Fannie Mae extends agreement with Auburn University’s Rural Studio to provide rural housing solutions
Housing finance provider Fannie Mae has extended a research agreement with Auburn University’s Rural Studio program, providing an additional $450,000 to advance The Front Porch Initiative for those in low-income, rural areas.
The contract is under the leadership of principal investigator Rusty Smith and co-principal investigator Mackenzie Stagg. Smith is associate director of Rural Studio and on the faculty at the School of Architecture, Planning and Landscape Architecture, or APLA, where Stagg is an assistant research professor.
Under the terms of the initial two contracts with Fannie Mae, faculty and students from Rural Studio, located in Newbern, Alabama, developed prototype designs and related construction documents for high performance rural homes. The third contract, for $450,000, moves the project from planning to implementation as field-test partners work with The Front Porch Initiative to begin building houses.
Under the guidance of the Federal Housing Finance Agency, Fannie Mae has developed a three-year Duty to Serve plan that seeks creative ways to increase availability of mortgages and housing in low-income, high-needs rural areas.
“This project is about changing the way people look at mortgages and home ownership by linking home performance with financing,” Stagg said.
The partnership is beneficial to both parties: Rural Studio has a 15-year history of developing affordable, high-performance rural homes, and Fannie Mae has the financial expertise to help make them accessible to those in need.
The current phase enables the Rural Studio Front Porch Initiative team to continue to partner with organizations on the ground that are building homes in rural areas. The Front Porch Initiative currently works with organizations in Alabama, Tennessee, Florida and South Carolina.
Additionally, the research contract with Fannie Mae allows the team to offer technical assistance and construction documents to field test partners and home builders.
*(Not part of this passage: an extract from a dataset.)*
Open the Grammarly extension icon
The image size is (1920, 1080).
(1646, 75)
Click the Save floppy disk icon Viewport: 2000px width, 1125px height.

Rural Studio has refined construction documents and communication, both paper and online, with house-specific instructions. Finally, this contract will enable Rural Studio to develop both quantitative and qualitative analyses of the performance of the energy-efficient homes that are now under construction.
Based on the specific model and owner of each home, the team collects data related to energy consumption, indoor air quality, ambient light, temperature, relative humidity and intra-wall measurements that will then be compared to exterior weather and climate data. Of equal importance is gathering information related to the general experience and relative comfort of people living inside the home.
Fannie Mae’s support of the Front Porch Initiative has been fundamental to receiving other funding, including a recent USDA grant to study rural housing. As the Front Porch Initiative team presses on in its study of affordable rural housing, both partners are finding the collaboration to be fruitful.
“The faculty, staff and students of Rural Studio have been innovative and creative housing partners,” said Michael T. Hernandez, vice president of Housing Access, Disaster Responses and Rebuild Fannie Mae. “Our work with the Front Porch team has resulted in many new actionable learnings on how to design and build affordable and resilient homes to serve the needs of rural communities.
“I applaud their efforts to assist other rural and urban housing providers across the country leverage the knowledge and experience of Rural Studio.”
BY CADC COMMUNICATIONS
A 20K Home recently constructed as part of Auburn University Rural Studio's Front Porch Initiative in partnership with Auburn Opelika Habitat for Humanity. Housing finance provider Fannie Mae has extended a research agreement with the program, providing an additional $450,000 to advance The Front Porch Initiative.